>> Begin Document extract
# Angry Marines



## unxpekted22 (Apr 7, 2009)

in case you have not yet had the wonderful experience of discovering this chapter yet, here are some pics that was posted by another member in the fluff section. i had to share them but this is only like half of them.


----------



## Imperious (May 20, 2009)

Incredibly childish and immature, yet strangely awesome and wonderful...
:biggrin:


----------



## Tau22 (Apr 27, 2009)

Awesome and wonderful, indeed!
The links are in the topic, 'Question about Ferrus Manus'. But I shall spare you the clicking through pages and just give you two links:

Here is a link to their main article:
Link Removed

And this is one of their most famous characters, Commissar Fuklaw:
Link Removed

I am not posting those pics again...


----------



## Lupercal101 (Jan 26, 2009)

yeah, there pretty awesome. I am gonna convert my Imperial Fist into them, thats gonna look awesome. I am gonna put Commisar Fuklaw in as well, i am probly gonna modify Yarik to do him. ALWAYS ANRGY, ALL THE TIME!!!!!!!!!!!!!!!!!!!!!!!!!!!!!!!


----------



## Tau22 (Apr 27, 2009)

Good luck with that, mate!
Hope you find some Pretty Marines to crush under your powah feet!


----------



## air (May 11, 2009)

amazing can you dou the same with other armies orks, guard or tau even?


----------



## Qualtor (May 21, 2009)

I seriously lol'd at that , what a paint job :O!


----------



## NerdyOgre254 (Jul 16, 2008)

The best picture is one of an Angry Marine sticking an Angry Marine banner pole up a Berserker's Rectum, while shouting "WHERE IS YOUR GOD NOW?!?!?"


----------



## Galahad (Dec 21, 2006)

Just a word of warning, the Angry Marines come from the dank recesses of 4chan and as such are both funny and, potentially, very offensive. The articles and some of the images contain a lot of particularly bad language and potentially offensive slurs, and much of the content on the linked site isn't suitable for work or small children. 

We do not encourage linking to 4chan or 4chan affiliated sites (such as ED or 1d4chan wikis), because the content is largely offensive and in generally poor taste. I was thinking about leaving the links up, but after re-reading the articles I decided to remove them. We don't want GW Legal coming at us with violations of their morals clause.

If you have a thick skin, feel free to search for the articles on your own. Googling 'Angry Marines' should get you to the article that was linked, but we don't want it linked with Heresy. I realize this makes us look like terrible killjoys, but it's that or risk GW shutting us down for devaluing their brand. Hope everyone understands.


----------
>> End Document extract
>> Begin Data block
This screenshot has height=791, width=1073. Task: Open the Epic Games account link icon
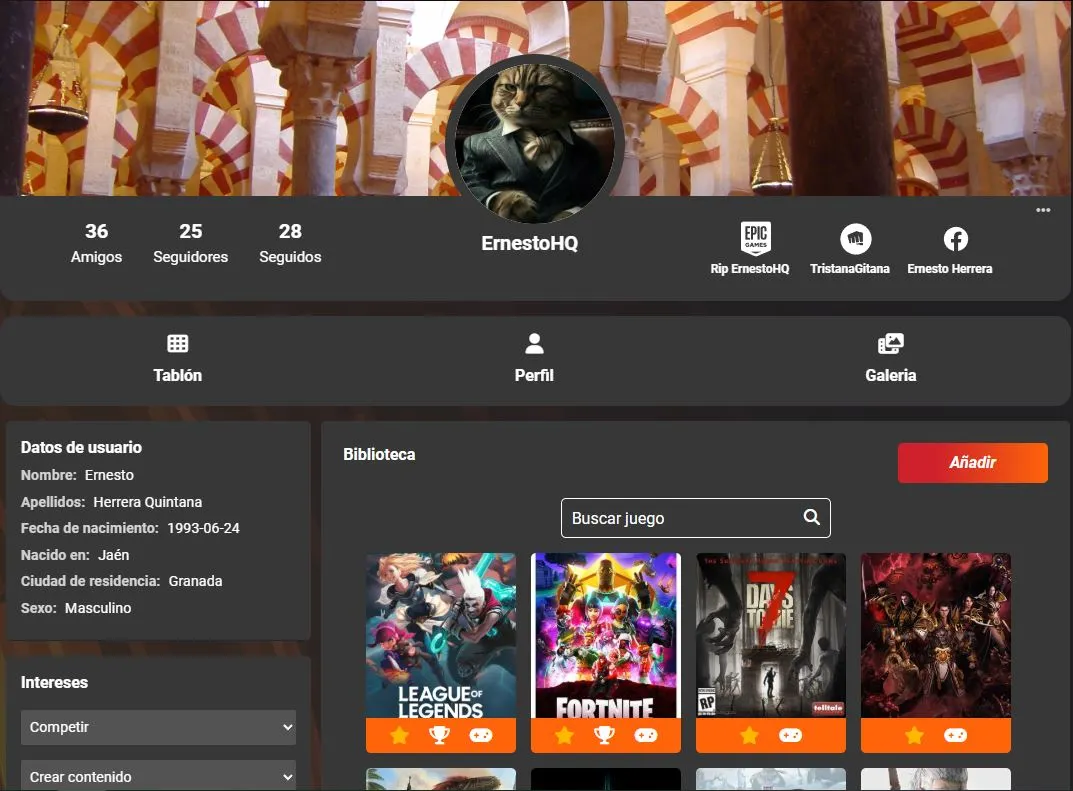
>> End Data block
#### Tasks to complete
[1] In the Angry Marines thread, where does Galahad say the Angry Marines come from?
[2] Print the Angry Marines thread from the words "## unxpekted22 (Apr" up to and including the words "awesome and wonderful...".

#### List of solutions
[1] The dank recesses of 4chan.

[2]
## unxpekted22 (Apr 7, 2009)

in case you have not yet had the wonderful experience of discovering this chapter yet, here are some pics that was posted by another member in the fluff section. i had to share them but this is only like half of them.


----------



## Imperious (May 20, 2009)

Incredibly childish and immature, yet strangely awesome and wonderful...